HOW TO COMPLETE THIS TASK:
A word-for-word restatement of the listing is the only acceptable answer.

Content starts

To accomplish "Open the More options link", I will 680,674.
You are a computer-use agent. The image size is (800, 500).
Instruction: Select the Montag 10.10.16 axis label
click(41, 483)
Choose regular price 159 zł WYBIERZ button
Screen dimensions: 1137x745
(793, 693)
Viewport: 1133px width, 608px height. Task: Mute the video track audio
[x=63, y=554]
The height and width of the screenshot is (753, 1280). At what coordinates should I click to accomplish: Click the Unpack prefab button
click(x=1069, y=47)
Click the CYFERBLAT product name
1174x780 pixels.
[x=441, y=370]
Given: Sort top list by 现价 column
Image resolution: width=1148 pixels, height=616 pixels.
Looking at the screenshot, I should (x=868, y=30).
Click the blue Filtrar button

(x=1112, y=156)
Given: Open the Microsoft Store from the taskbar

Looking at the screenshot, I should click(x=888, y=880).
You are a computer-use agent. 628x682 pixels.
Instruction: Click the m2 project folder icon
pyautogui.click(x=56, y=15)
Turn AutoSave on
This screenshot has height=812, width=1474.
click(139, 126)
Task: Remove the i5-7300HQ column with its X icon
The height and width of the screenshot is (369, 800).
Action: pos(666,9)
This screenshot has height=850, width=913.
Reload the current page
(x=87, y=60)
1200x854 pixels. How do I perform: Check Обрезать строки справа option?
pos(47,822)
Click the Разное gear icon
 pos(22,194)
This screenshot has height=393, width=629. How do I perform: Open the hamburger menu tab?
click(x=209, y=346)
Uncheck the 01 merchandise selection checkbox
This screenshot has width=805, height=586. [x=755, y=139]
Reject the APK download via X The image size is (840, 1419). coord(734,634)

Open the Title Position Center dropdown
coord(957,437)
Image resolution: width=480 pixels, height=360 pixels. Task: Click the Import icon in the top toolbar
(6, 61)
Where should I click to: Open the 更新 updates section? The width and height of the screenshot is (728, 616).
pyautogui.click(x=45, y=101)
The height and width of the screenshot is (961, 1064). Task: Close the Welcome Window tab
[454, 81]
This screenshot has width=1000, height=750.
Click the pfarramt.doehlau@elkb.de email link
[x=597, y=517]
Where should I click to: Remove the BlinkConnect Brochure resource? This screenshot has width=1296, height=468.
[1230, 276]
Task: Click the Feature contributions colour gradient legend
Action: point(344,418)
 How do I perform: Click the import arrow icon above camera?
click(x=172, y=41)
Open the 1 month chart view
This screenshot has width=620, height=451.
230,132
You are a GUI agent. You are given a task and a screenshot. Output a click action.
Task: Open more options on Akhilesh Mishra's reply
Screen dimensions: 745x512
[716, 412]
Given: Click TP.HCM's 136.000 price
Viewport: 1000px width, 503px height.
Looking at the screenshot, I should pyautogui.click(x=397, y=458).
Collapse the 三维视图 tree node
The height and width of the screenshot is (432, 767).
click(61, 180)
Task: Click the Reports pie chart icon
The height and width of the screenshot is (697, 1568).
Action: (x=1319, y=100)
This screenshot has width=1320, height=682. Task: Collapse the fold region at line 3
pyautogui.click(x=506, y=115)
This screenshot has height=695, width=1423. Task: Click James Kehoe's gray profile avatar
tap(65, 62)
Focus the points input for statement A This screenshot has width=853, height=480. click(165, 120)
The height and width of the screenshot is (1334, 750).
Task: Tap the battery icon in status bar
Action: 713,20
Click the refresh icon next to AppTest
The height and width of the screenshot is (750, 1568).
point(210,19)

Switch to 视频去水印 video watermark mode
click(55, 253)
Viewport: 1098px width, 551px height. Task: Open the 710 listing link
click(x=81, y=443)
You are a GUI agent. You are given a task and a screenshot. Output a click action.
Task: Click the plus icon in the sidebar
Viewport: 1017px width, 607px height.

Content ends

OUTPUT BELOW:
To accomplish "Open the More options link", I will 680,674.
You are a computer-use agent. The image size is (800, 500).
Instruction: Select the Montag 10.10.16 axis label
click(41, 483)
Choose regular price 159 zł WYBIERZ button
Screen dimensions: 1137x745
(793, 693)
Viewport: 1133px width, 608px height. Task: Mute the video track audio
[x=63, y=554]
The height and width of the screenshot is (753, 1280). At what coordinates should I click to accomplish: Click the Unpack prefab button
click(x=1069, y=47)
Click the CYFERBLAT product name
1174x780 pixels.
[x=441, y=370]
Given: Sort top list by 现价 column
Image resolution: width=1148 pixels, height=616 pixels.
Looking at the screenshot, I should (x=868, y=30).
Click the blue Filtrar button

(x=1112, y=156)
Given: Open the Microsoft Store from the taskbar

Looking at the screenshot, I should click(x=888, y=880).
You are a computer-use agent. 628x682 pixels.
Instruction: Click the m2 project folder icon
pyautogui.click(x=56, y=15)
Turn AutoSave on
This screenshot has height=812, width=1474.
click(139, 126)
Task: Remove the i5-7300HQ column with its X icon
The height and width of the screenshot is (369, 800).
Action: pos(666,9)
This screenshot has height=850, width=913.
Reload the current page
(x=87, y=60)
1200x854 pixels. How do I perform: Check Обрезать строки справа option?
pos(47,822)
Click the Разное gear icon
 pos(22,194)
This screenshot has height=393, width=629. How do I perform: Open the hamburger menu tab?
click(x=209, y=346)
Uncheck the 01 merchandise selection checkbox
This screenshot has width=805, height=586. [x=755, y=139]
Reject the APK download via X The image size is (840, 1419). coord(734,634)

Open the Title Position Center dropdown
coord(957,437)
Image resolution: width=480 pixels, height=360 pixels. Task: Click the Import icon in the top toolbar
(6, 61)
Where should I click to: Open the 更新 updates section? The width and height of the screenshot is (728, 616).
pyautogui.click(x=45, y=101)
The height and width of the screenshot is (961, 1064). Task: Close the Welcome Window tab
[454, 81]
This screenshot has width=1000, height=750.
Click the pfarramt.doehlau@elkb.de email link
[x=597, y=517]
Where should I click to: Remove the BlinkConnect Brochure resource? This screenshot has width=1296, height=468.
[1230, 276]
Task: Click the Feature contributions colour gradient legend
Action: point(344,418)
 How do I perform: Click the import arrow icon above camera?
click(x=172, y=41)
Open the 1 month chart view
This screenshot has width=620, height=451.
230,132
You are a GUI agent. You are given a task and a screenshot. Output a click action.
Task: Open more options on Akhilesh Mishra's reply
Screen dimensions: 745x512
[716, 412]
Given: Click TP.HCM's 136.000 price
Viewport: 1000px width, 503px height.
Looking at the screenshot, I should pyautogui.click(x=397, y=458).
Collapse the 三维视图 tree node
The height and width of the screenshot is (432, 767).
click(61, 180)
Task: Click the Reports pie chart icon
The height and width of the screenshot is (697, 1568).
Action: (x=1319, y=100)
This screenshot has width=1320, height=682. Task: Collapse the fold region at line 3
pyautogui.click(x=506, y=115)
This screenshot has height=695, width=1423. Task: Click James Kehoe's gray profile avatar
tap(65, 62)
Focus the points input for statement A This screenshot has width=853, height=480. click(165, 120)
The height and width of the screenshot is (1334, 750).
Task: Tap the battery icon in status bar
Action: 713,20
Click the refresh icon next to AppTest
The height and width of the screenshot is (750, 1568).
point(210,19)

Switch to 视频去水印 video watermark mode
click(55, 253)
Viewport: 1098px width, 551px height. Task: Open the 710 listing link
click(x=81, y=443)
You are a GUI agent. You are given a task and a screenshot. Output a click action.
Task: Click the plus icon in the sidebar
Viewport: 1017px width, 607px height.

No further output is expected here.